NATO Agrees To Take Command Of Military Efforts In Libya
International military action against Libya continued for a seventh straight day on Friday, one day after NATO agreed to take over enforcement the no-fly zone and other military efforts there.
The Huffington Post reported: "The overnight French and British strikes on an artillery battery and armored vehicles were intended to give a measure of relief to Ajdabiya, where residents have fled or cowered under more than a week of shelling and fighting between rebels and government troops. Explosions also could be heard in Tripoli, the Libyan capital, before daybreak Friday, apparently from airstrikes."
The strikes came after NATO reached an agreement late Thursday to to also take over the military efforts there. The alliance previously said NATO would take command over the no-fly zone, but had not decided whether it should also take over the entire campaign.
The New York Times reported: "Details of the second part of the operation will be worked out in a formal military planning document over the next couple of days, the officials said, but all NATO countries took the political decision that the alliance would command and coordinate the entire military campaign.
French officials on Friday also declared the Libyan airspace "under control."
Adm.
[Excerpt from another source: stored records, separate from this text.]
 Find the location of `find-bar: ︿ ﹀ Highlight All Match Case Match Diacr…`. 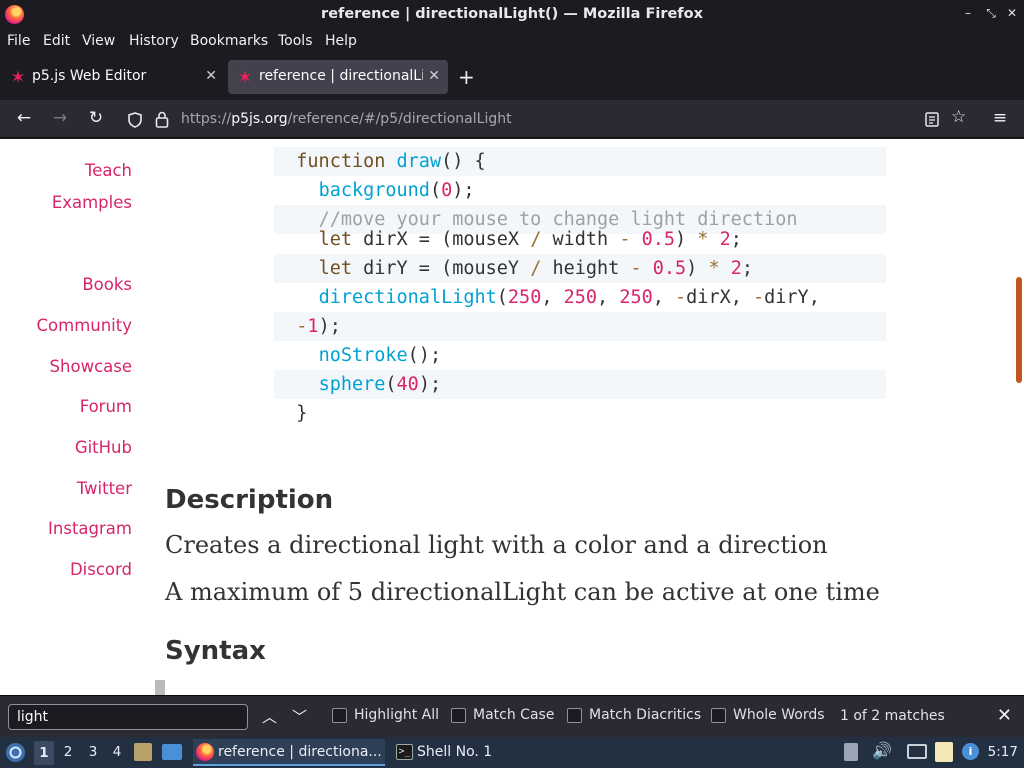

find-bar: ︿ ﹀ Highlight All Match Case Match Diacr… is located at coordinates (512, 716).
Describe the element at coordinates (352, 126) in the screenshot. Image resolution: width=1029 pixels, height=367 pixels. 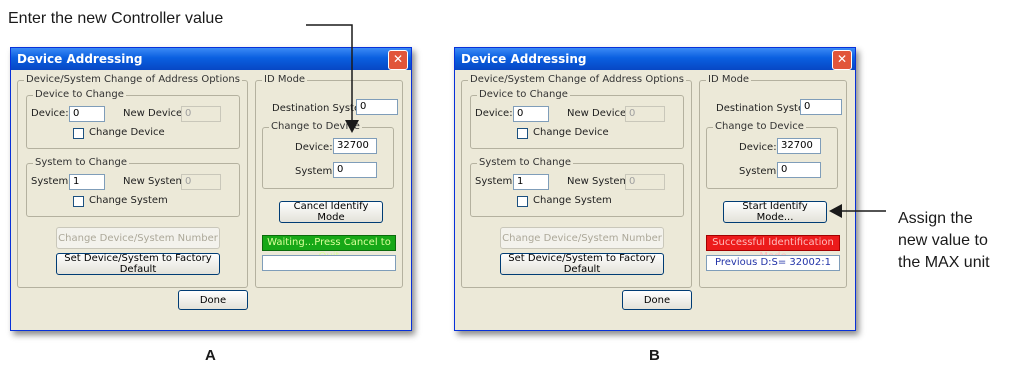
I see `top-callout-arrowhead` at that location.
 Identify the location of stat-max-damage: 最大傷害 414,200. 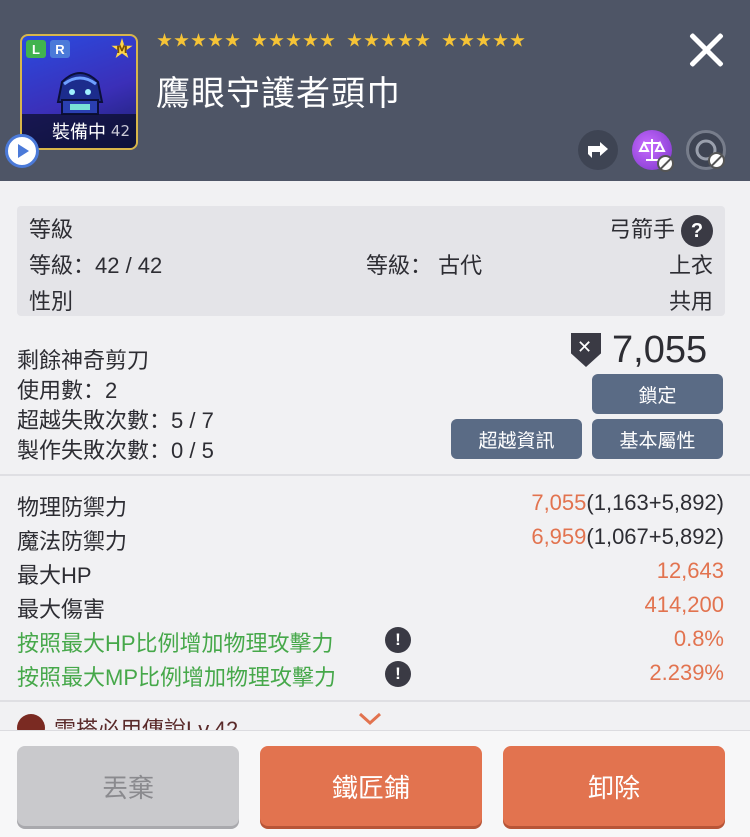
(370, 607).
Edouard Guillaud said on France-Info radio: ""Libyan airspace is under control, and we proved it yesterday, because a Libyan plane in the hands of pro-Gadhafi forces, which had just taken off from Misrata in order to bomb Misrata, was destroyed by a French Rafale."
Officials also said there would also be a meeting Tuesday of coalition foreign ministers to discuss sanctions and other possible measure in an effort to get Libyan dictator Moammar Gaddafi to step down.
Efforts to get the regime and rebel forces to meet proved unsuccessful on Friday. According to reports, representatives for the Libyan regime and opposition forces were expected to meet formally in Ethiopia with other international representatives in an effort to come to some sort of solution on a cease-fire agreement. However, Libyan rebel representatives did not show up.
Voice of America reported: "United Nations Secretary-General Ban Ki-moon was represented, as were as all permanent members of the U.N. Security Council, Libya’s North African neighbors, along with partners in the coalition imposing the no-fly zone. Moammar Gadhafi sent a five-member delegation led by the speaker of the People’s Congress.
"The main disappointment was the absence of the anti-Gadhafi rebels. A senior African diplomat who could not be identified under briefing rules said a rebel representative had refused to take part in talks unless Gadhafi’s ouster was a pre-condition."